Juliet Nicolson

Beyond SAD

It would suit Horatio Clare, whose depression during the darkest months goes far beyond seasonal affective disorder

Beyond SAD
Text settings

The Light in the Dark: A Winter Journal

Horatio Clare

Elliott & Thompson, pp. 208, £

As travel writer, nature writer, memory retriever and, I would add, prose-poet of mesmerising lyricism, Horatio Clare is a celebrant and observer of what is lovely, less lovely and sometimes, thankfully, absurd in the world.

But Clare has come to fear winter. Recently the season has sapped his emotional and creative energy, masking his joy in living things, rarely in mankind but in everything that might alert him to the vibrancy and beauty of a wintry countryside. He has not always felt this way, but over the past few years, life in the north of England — amid the increasing absence of light, the claustrophobia of the Yorkshire moors and the relentless black rain that ‘makes you feel as if you are living in a tunnel under the sea’ — has led him to wrestle with something more challenging than persistent seasonal affective disorder.
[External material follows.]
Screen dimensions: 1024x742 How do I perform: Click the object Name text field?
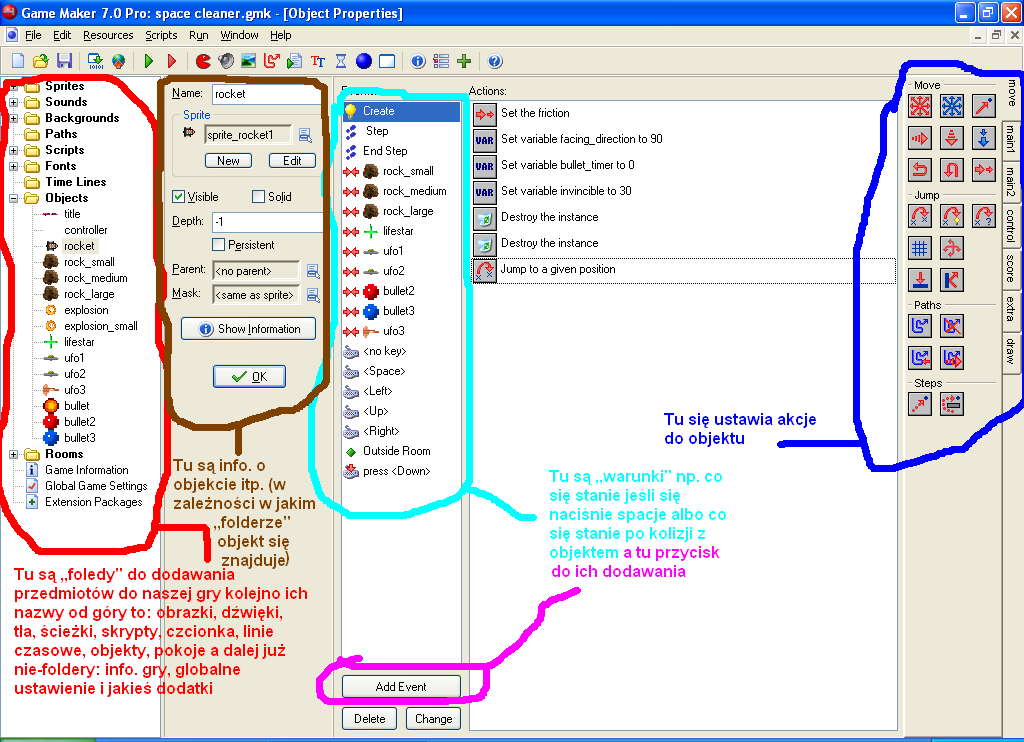264,94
For a while now Clare has suffered from an engulfing depression that dominates almost every day of the coldest, darkest months of the year.

Writing this winter journal has become his ‘refuge’. At times expansive, at others paring the language back as if in winter-speak, some of Clare’s daily entries are just a sentence or two long as he tracks the incremental shifts from summer heat and the fading light of autumn to the inevitability of the cold, short winter days, ‘grey as glumness’. This coming season, however, will be different, as Clare pledges to ‘embrace this winter like a summer’. The result is an enthralling book of beauty and pain, tenderness and imaginative absorption.
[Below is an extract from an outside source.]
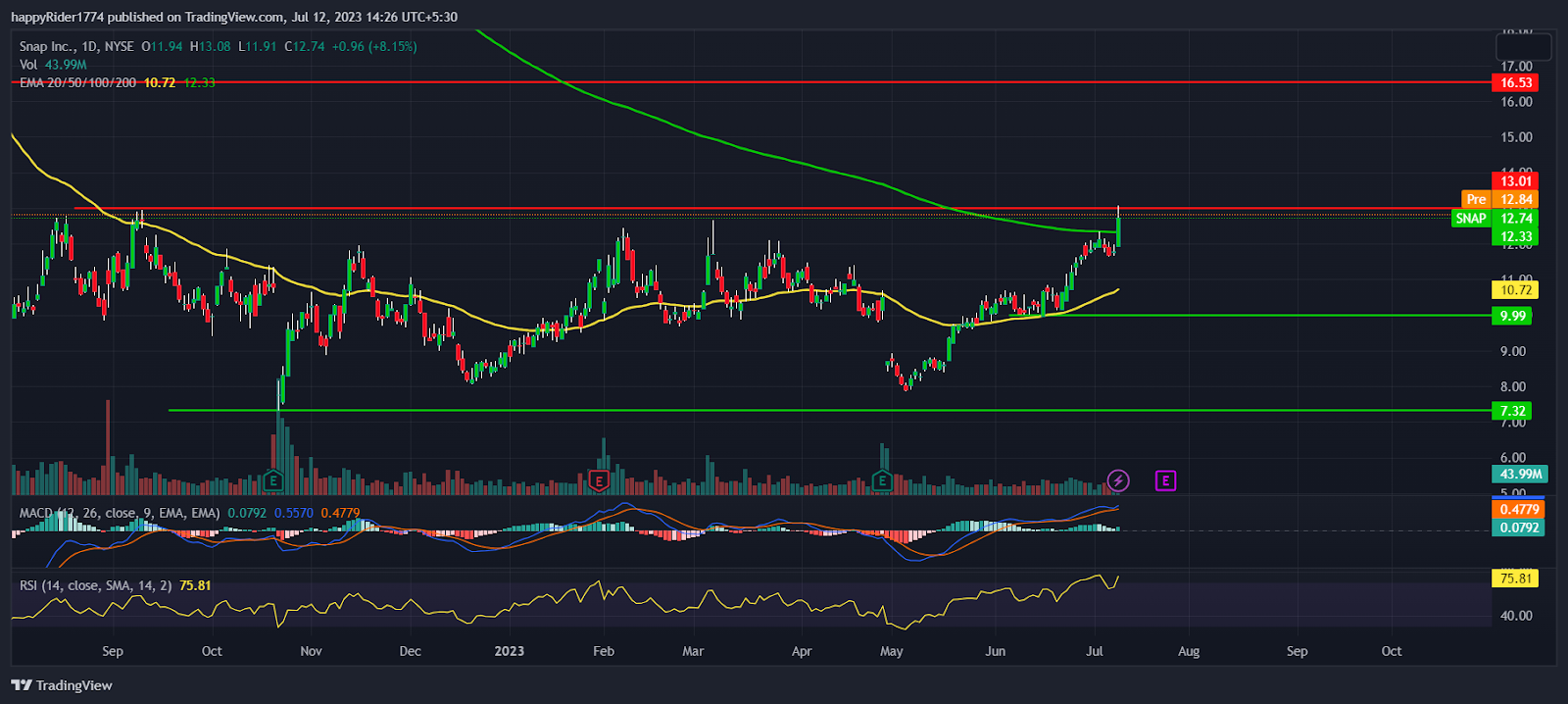Screen dimensions: 1568x704
Task: Click the purple upcoming earnings E icon
Action: click(x=1165, y=480)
Clare cannot choose to hibernate during the winter months. He teaches creative writing at John Moores University in Liverpool, to which he commutes from Yorkshire by train several times a week, energising, reassuring and inspiring his students. Occasionally when his train home is cancelled due to the harshness of the weather he spends the night in a frighteningly awful Edwardian hotel that serves fish ‘you could club a cat with’. At home he also has responsibilities, living with the ‘life-changer, life-enhancer’ Rebecca and the two sons aged five and 16 that they share between them.

Despite the temptation to withdraw, there are other people with whom he must engage. There are neighbours, friends and his gutsy, stalwart, sheep-farming mother who still manages the Welsh farm where Clare grew up, a childhood he described in his elegiac memoir Running for the Hills. In their different ways these people give him purpose, remaining loving, patient, joke-full throughout his most entangled moments of despair.

At times Clare copes, succeeding in subduing persistent anxieties about money and about his own creativity that steal away his sleep in the depths of the night. Christmas becomes a day of magic and wonder, a day ‘wrapped in an old sock and a myth’, seen through the innocent eyes of a child. At other times, Clare trembles on the edge. Some thugs have set their brutal dogs on his mother’s precious sheep. In the car on his way to Wales as he rushes to comfort her, he anticipates, rightly, a scene of Hardyesque diabolism. Suddenly he is overwhelmed with rage ‘a howling violent thing exploding’ in the pit of him.

There is something ancient and visceral about this book, in which birth and love and death form part of an unadorned rhythm of the passing days. The loyalty of close family and the enduring, sustaining power of love are at the heart of what matters: motherhood, fatherhood, and the love of parents for children and for each other. The account of a new father’s sense of astonishment and humility at the arrival of his first child is as transcendent as any description of childbirth I know; and the subsequent account of a baby’s first few days of life ‘a world of pure expression, beyond the limits of language’ is equally moving.

The stark, wintry landscape evoked in Clare’s luminous prose — those ‘days as bright as a magpie’s cackle’— is magnified by the influence of other nature writers, Emily Brontë, Wallace Stevens, Louis MacNeice and Patrick Kavanagh among them. The Venerable Bede’s beautiful allegory for the transitoriness of existence is here too, when a frozen winter sparrow momentarily flies through an open window into a warm, lighted room, returning to darkness through another.

This is a deeply personal book, a story of one man’s journey through the winter months, struggling with his own anxieties, and also one that addresses our own deepest fears and insecurities. If Clare does not emerge from the winter with his original pledge wholly intact, the final resolution that he embraces, as the snow and ice begin to melt, is testament to his resilience and a universal enticement to approach the winter months joyfully and fear-free.